If you provide more than half of someone's support, you may be able to claim them as a dependent when you file your taxes, which can reduce the amount you owe. But the IRS has strict rules for who counts as a dependent. In this article, we'll explain this and more.

Tax documents on a desk with a pen, calculator, and note that says Tax Time.
Image source: Getty Images.

What is a dependent?

What is a dependent?

A dependent is someone (other than yourself or your spouse) who relies on you for the majority of their financial support, including housing, food, healthcare, clothing, and other necessities.

Your children and stepchildren are the most likely people you'd claim as dependents. For income tax purposes, a dependent child or stepchild is referred to as a qualifying child.

But you can sometimes claim your siblings and even your parents if you're responsible for most of their support. In some circumstances, a domestic partner can qualify as a dependent. To claim these individuals as dependents, they must meet the IRS criteria for a qualifying relative.

Tax Deduction

A tax deduction occurs when a certain expense can be used to reduce the amount of your income subject to income taxes.

Requirements for claiming a tax dependent

Requirements for claiming a tax dependent

To claim someone as a dependent child on your taxes, they must meet the following IRS criteria:

  • The person must be your son or daughter by birth or adoption or your stepchild, foster child, sibling, step-sibling, or a descendant of any of these.

> _SUPPLIED INFORMATION_
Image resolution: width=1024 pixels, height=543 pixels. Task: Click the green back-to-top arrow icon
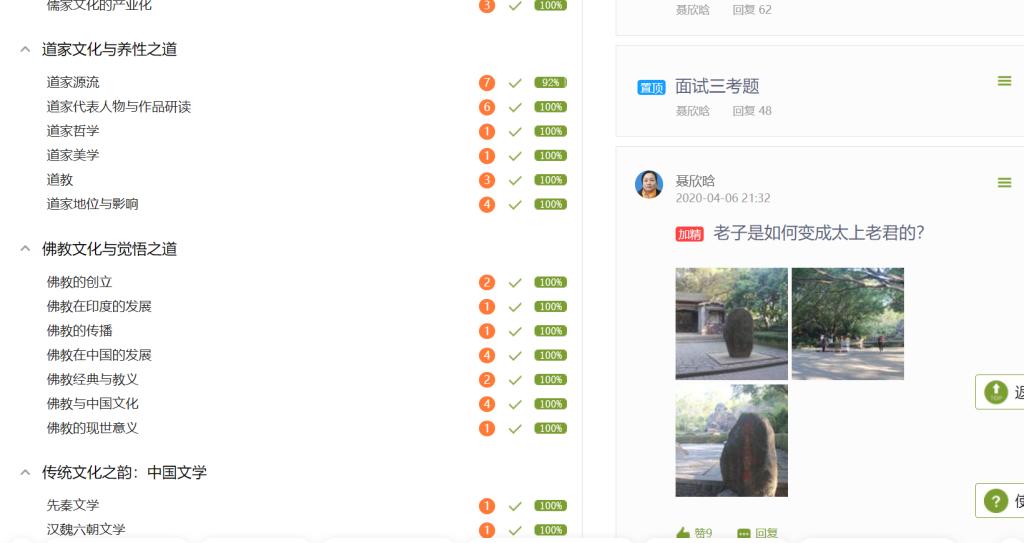996,392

> _TASK SET_
1. Translate this sentence from the article on tax dependents into Spanish: "A tax deduction occurs when a certain expense can be used to reduce the amount of your income subject to income taxes."
2. Answer these questions using the article on tax dependents:
(a) How much of someone's support must you provide to possibly claim them as a dependent?
(b) For income tax purposes, what is a dependent child or stepchild called?
(c) Which IRS criteria must siblings or parents meet to be claimed as dependents?
3. Carry on the article on tax dependents from the point where it stops.

> _ANSWERS TO EACH TASK_
1. Una deducción fiscal se produce cuando un determinado gasto puede utilizarse para reducir la cantidad de sus ingresos sujeta a impuestos sobre la renta.

2.
(a) More than half
(b) A qualifying child
(c) The criteria for a qualifying relative

3.
  • The child must be younger than 19 at the end of the year and younger than you (and your spouse if you're married and file a joint return); a student who's younger than 24 at the end of the year and younger than you (and your spouse if married and filing a joint return), or any age and meet the criteria for full and total disability.
  • The child must live with you for more than half of the year.
  • The child must have provided less than half of their own support for the tax year.
  • In most circumstances, the child can't be filing a joint tax return for the year.

To claim someone as a qualifying relative, these criteria must apply:

  • The person can be neither your qualifying child nor claimed as someone else's qualifying child.
  • The person must be related to you or live in your household all year.
  • The person's gross income cannot exceed $4,700 in 2023.
  • You must provide more than 50% of the person's financial support for the year.

Note that if you can be claimed as another taxpayer's dependent, you won't be able to claim someone else as your dependent when you file your tax return.

Benefits of claiming a dependent

What are the benefits of claiming a dependent?

There are several ways claiming a dependent can save you money at tax time. Here are some examples.

Head of household status

You can qualify for head of household status if you're unmarried or legally separated and have dependents. This filing status gives you a higher standard deduction than you'd get as a single filer, which can lower your marginal tax rate.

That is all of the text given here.